_Action item:_
Repeat each entry as written, dropping any picture you find.

_Stored data:_

--

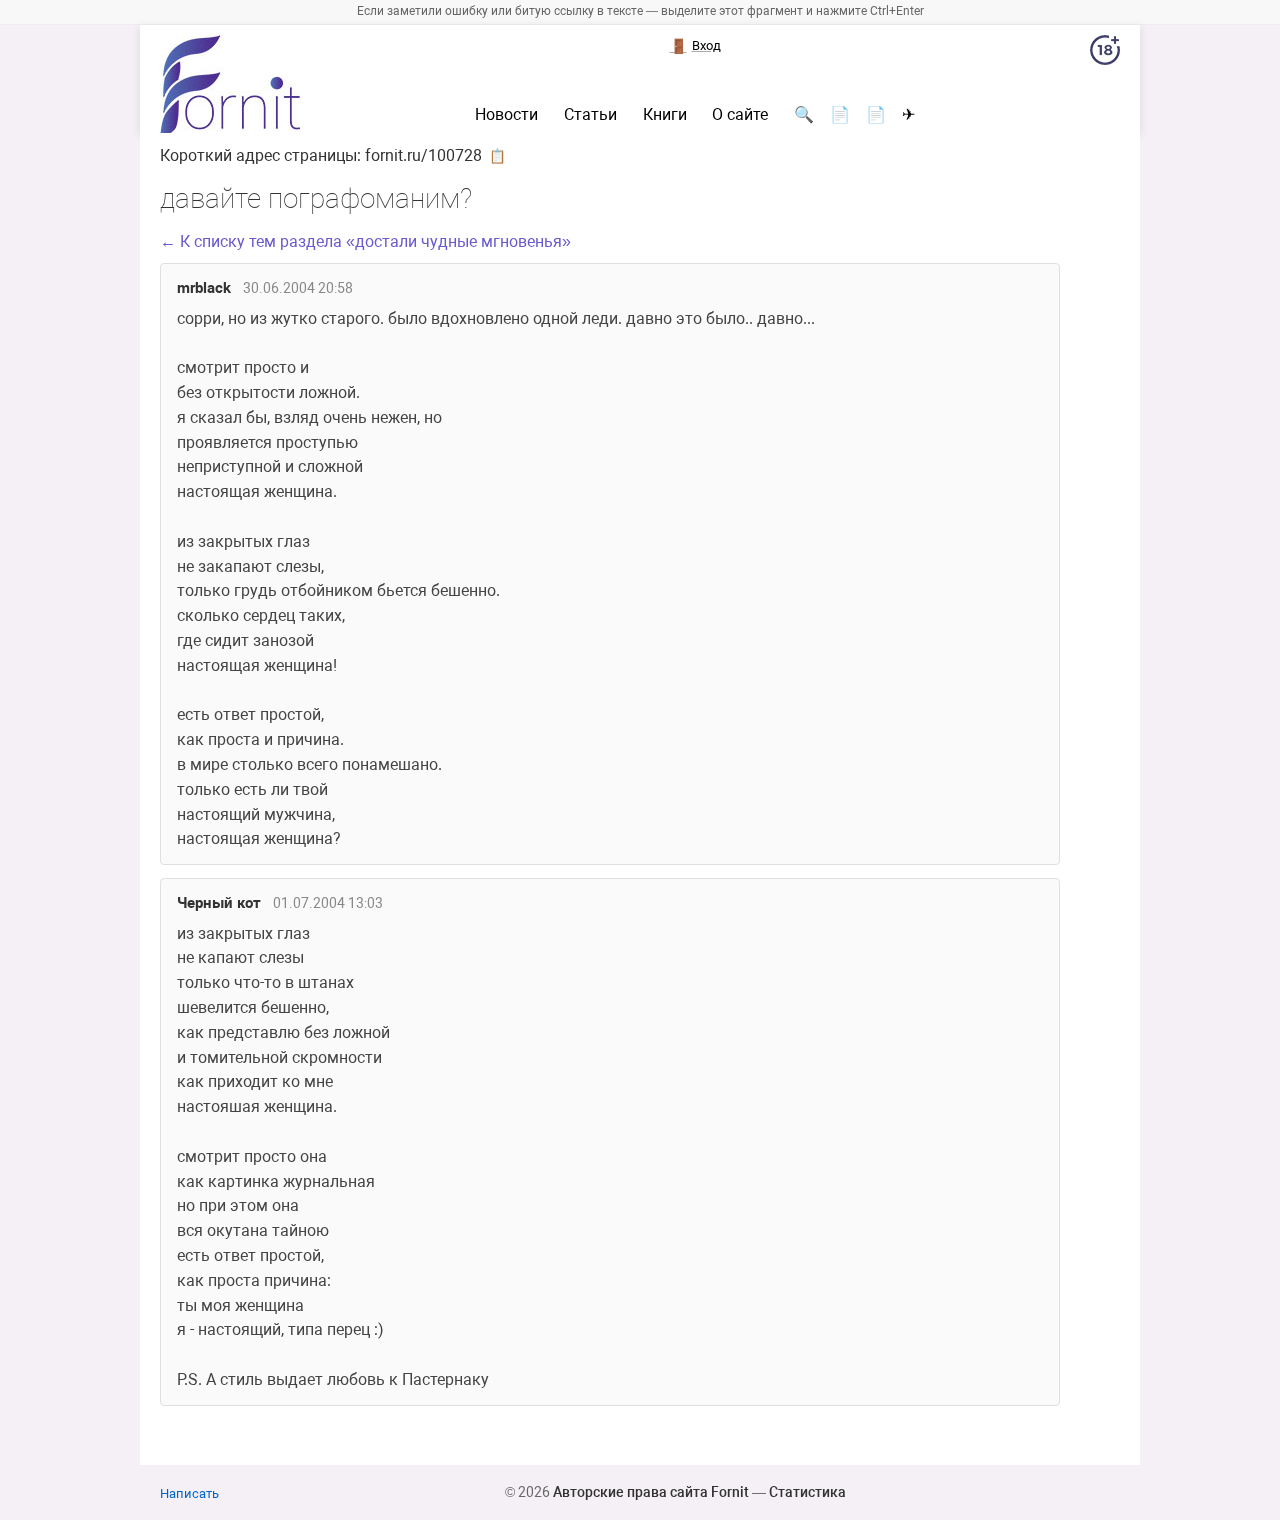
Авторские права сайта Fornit (651, 1492)
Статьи (590, 115)
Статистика (807, 1492)
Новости (506, 115)
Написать (189, 1493)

--

_Written solution:_
Авторские права сайта Fornit (651, 1492)
Статьи (590, 115)
Статистика (807, 1492)
Новости (506, 115)
Написать (189, 1493)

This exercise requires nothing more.